However, we find that most of the randomly generated blending results are of worse quality, where the original foreground context (face) is often not recognizable and will be annotated as “Bad” for almost all annotators. To increase the labeling efficiency, we first train a quality network as described in Sect. 4 with 5,000 ratings from annotators, who are asked only to consider how well can you recognize the original foreground content. Then we apply the quality network to all the generated blending results and filter out the results that have scores below a designed threshold. As a result, we collect 30,000 ratings on 1,305 image sets with 16 annotators.

5 Deep Reinforcement Search

Given the quality network, we seek to predict a region of interest (ROI) on the background image and the photometric adjustment parameters that could generate the highest score concerning the quality network. We view the problem as a derivative-free optimization task, which is subject to parameter search range and time constraints. There exist many non-learning based search methods for global function optimization, e.g., grid search, random search, simulated annealing [20], or particle swarm optimization [19]. However, in our experiments, we find that these methods could not find a good optimum within the constrained time since the system has to blend the images for each set of selected parameters and pass it through the quality network.

To tackle the above-mentioned problem, we introduce a DRL-based agent to predict actions for searching the parameters efficiently.
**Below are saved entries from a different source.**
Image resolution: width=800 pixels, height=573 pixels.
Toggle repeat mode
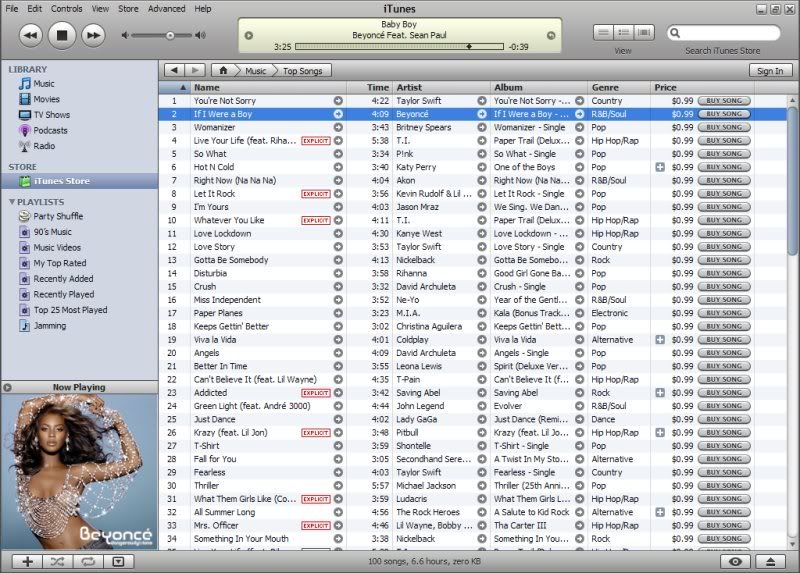pyautogui.click(x=87, y=562)
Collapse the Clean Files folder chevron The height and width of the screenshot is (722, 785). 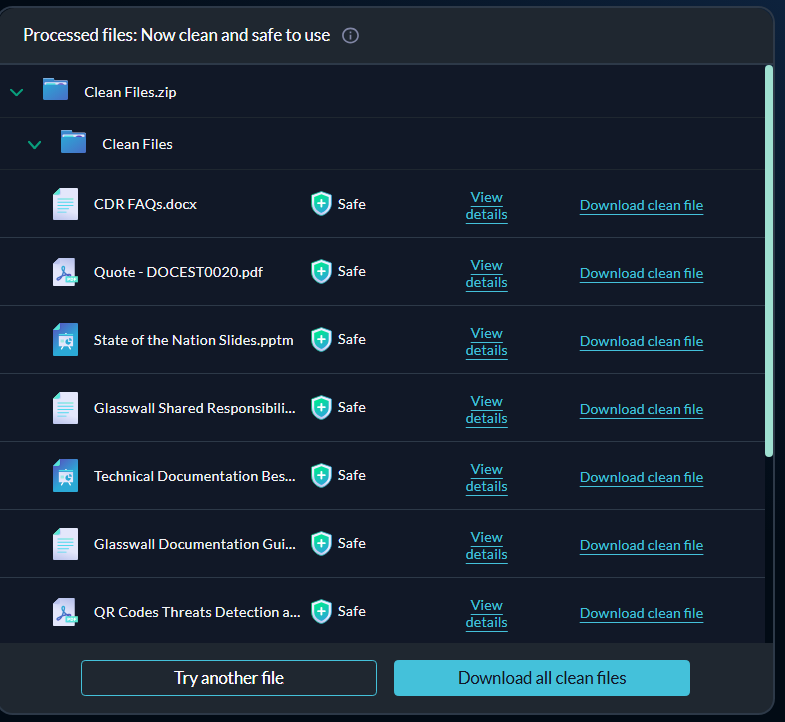pyautogui.click(x=35, y=144)
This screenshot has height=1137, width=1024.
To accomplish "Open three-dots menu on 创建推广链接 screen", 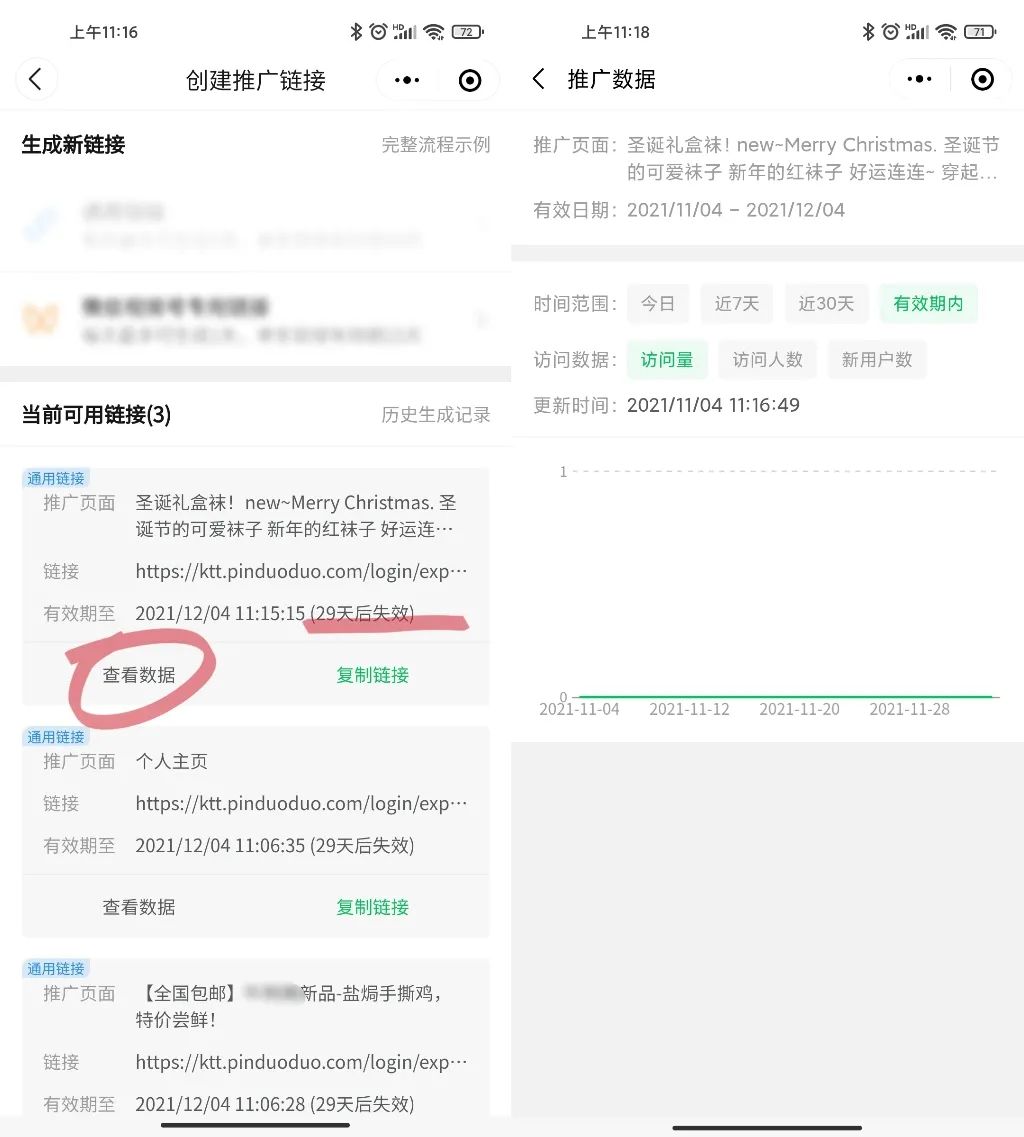I will (x=407, y=80).
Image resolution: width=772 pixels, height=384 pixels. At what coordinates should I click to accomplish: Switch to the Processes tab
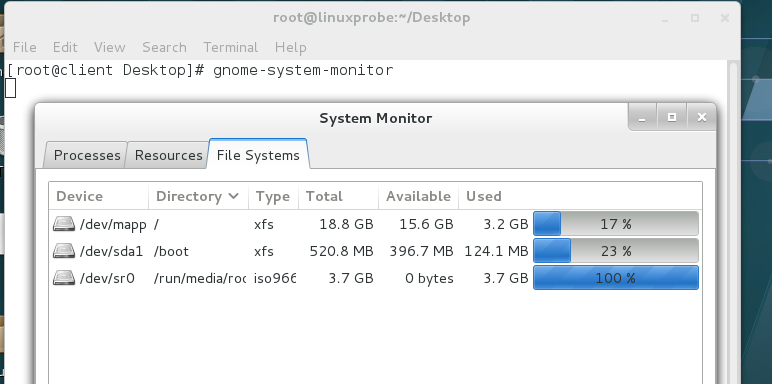tap(87, 155)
Given the selected foreground image, background image, and blending engine, the agent takes the state values and pass them through the proposed policy network to get the action values. The agent then performs the action with the highest action value and getting an immediate reward that suggests the blending quality changes. The goal of the agent is to learn a policy for maximizing the expected accumulated future award. In our task, it is equivalent to maximizing the score of the final blending result output by the quality network.
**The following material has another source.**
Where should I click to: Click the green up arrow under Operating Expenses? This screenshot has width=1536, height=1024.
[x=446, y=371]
5.1 Search Space and Actions

We define total ten actions for the DRL agent, in which six actions are used to move the current ROI for alignment: (Right, Left, Up, Down, Bigger, Smaller), and the other four actions are for the foreground photometric adjustment: (Brightness+, Brightness−, Contrast+, Contrast−). All the actions are performed relatively. For instance, the action “Right” means moving the ROI right for \(\alpha \times w\), where w is the width of current ROI, and \(\alpha \) is set to 0.05 in our experiments. It is similar for photometric actions, where “Brightness+” means increasing the pixel values for a ratio \(\beta \), which is set to 0.1. We provide the detail action operations in the supplementary materials.

Fig. 5.
figure 5

Network structure of the proposed policy network. We extend the quality network with an additional background context input and action values output. The designed structure enables the agent to jointly predict the quality value as well as search action values, reducing the time complexity during the process of parameter search.

5.2 Network Structure

We show the structure of the policy network in Fig. 5. In deep reinforcement learning, a policy network takes the observation states as input and output the action values which indicates the expected accumulated reward after performing corresponding actions. In the proposed method, we select three state variables: foreground image, the blended image concerning the currently selected region, and the background context. The background context is the enlarged background region that enables the policy network to see what are the potential directions to go for optimizing the expected reward. In our experiments, we choose the context ROI as 1.3 times larger than the blending ROI. Based on the pretrained quality network in Fig. 3, we add an input stream for background context information as well as the action values output. Since the designed structure enables the agent to jointly predict the quality value as well as search action values, we could record the quality score output of policy network during the test time while performing the actions and use the state with the maximum score as the final result.

5.3 Reward Shaping

We set the reward value as the score difference after performing the selected action:

$$\begin{aligned} R_t = S(F, B_t) - S(F, B_{t-1}), \end{aligned}$$
(4)

where \(R_t\) is the reward value at step t, \(S(\cdot )\) is the quality network, F is the foreground image, and \(B_t\) is the blending results at step t. That is, if the selected action increases the score, we provide a positive reward to encourage such behavior. Otherwise, we provide a negative reward to discourage it.

Fig. 6.
figure 6

An example of the intermediate DRL behavior. We show the ROI actions with color encoding. The initial ROI is orange while the last ROI is green. During the process, the brightness is decreased to 0.9, and the contrast is increased to 1.2. (Color figure online)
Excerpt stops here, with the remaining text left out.